Think campus novels and you think of Kinglsey Amis’s Lucky Jim, set in a so-called red brick university somewhere in the English Midlands in the early 1950s. Or Tom Sharpe’s ribald Porterhouse Blue, from 1974, which skewers life in a Cambridge college. Or the novels of David Lodge, a professor of English at Birmingham University, whose celebrated trilogy of satirical digs at academic life culminated in 1988’s Nice Work. Booker shortlisted, it was later turned into an award-winning four-parter by the BBC.

And let’s not forget CP Snow, whose 1951 novel The Masters is arguably the work which kicked off the campus novel genre. It also centres on Cambridge University, but is set in 1937 against the background of the so-called ‘gathering storm’ – the onset of the Second World War.
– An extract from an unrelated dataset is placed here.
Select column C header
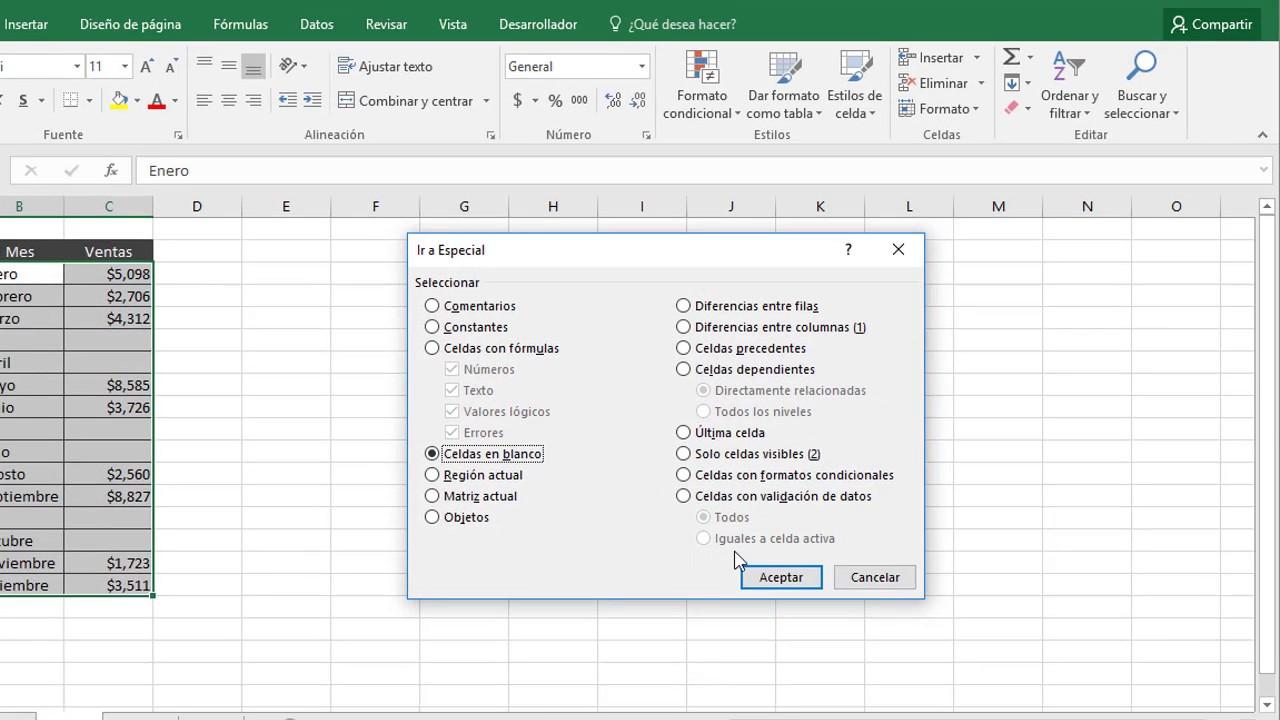 coord(108,206)
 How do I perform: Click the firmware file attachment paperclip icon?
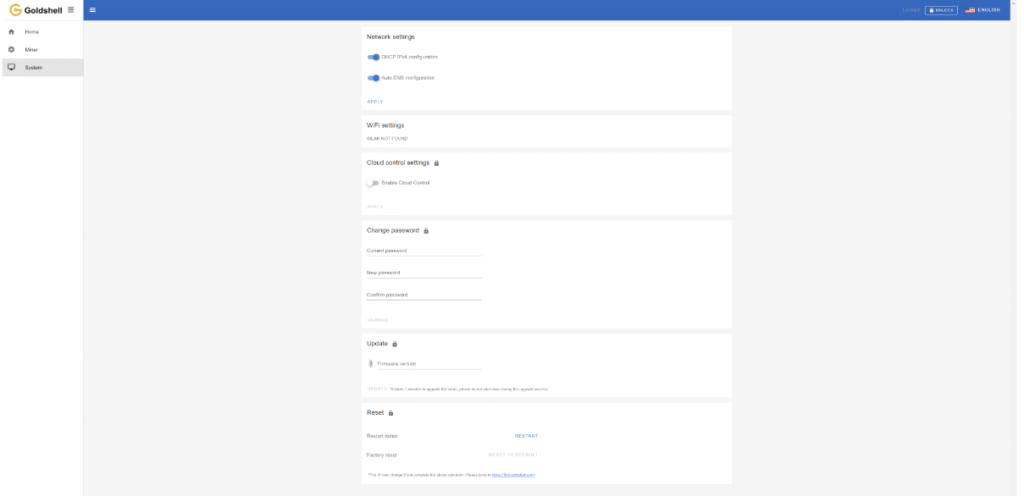(x=370, y=364)
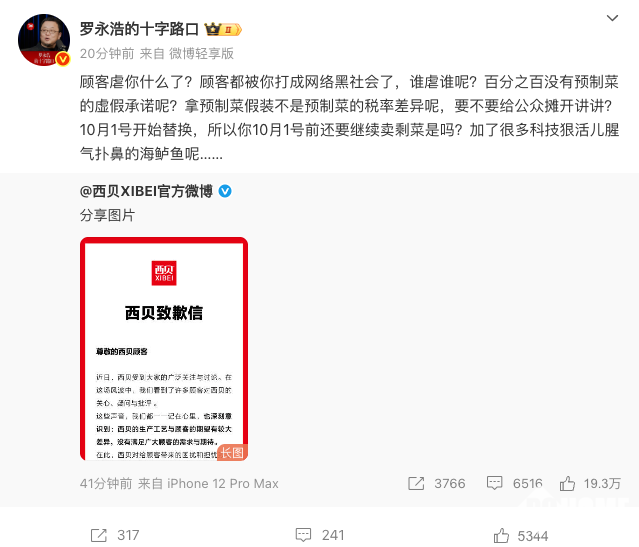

Author Louise Welsh, herself a Professor of Creative Writing at Glasgow University, has now joined the party with new book To The Dogs.

“I’ve always loved campus novels,” she explains. “Maybe it started with David Lodge, because I remember that brilliant adaptation on the telly. I remember watching it at my parents’ house and thinking: ‘This is so funny’. We didn’t know any people who went to university, so that world was fascinating.”

She’s a fan of The Masters as well, to the extent that To The Dogs opens with a quotation from it.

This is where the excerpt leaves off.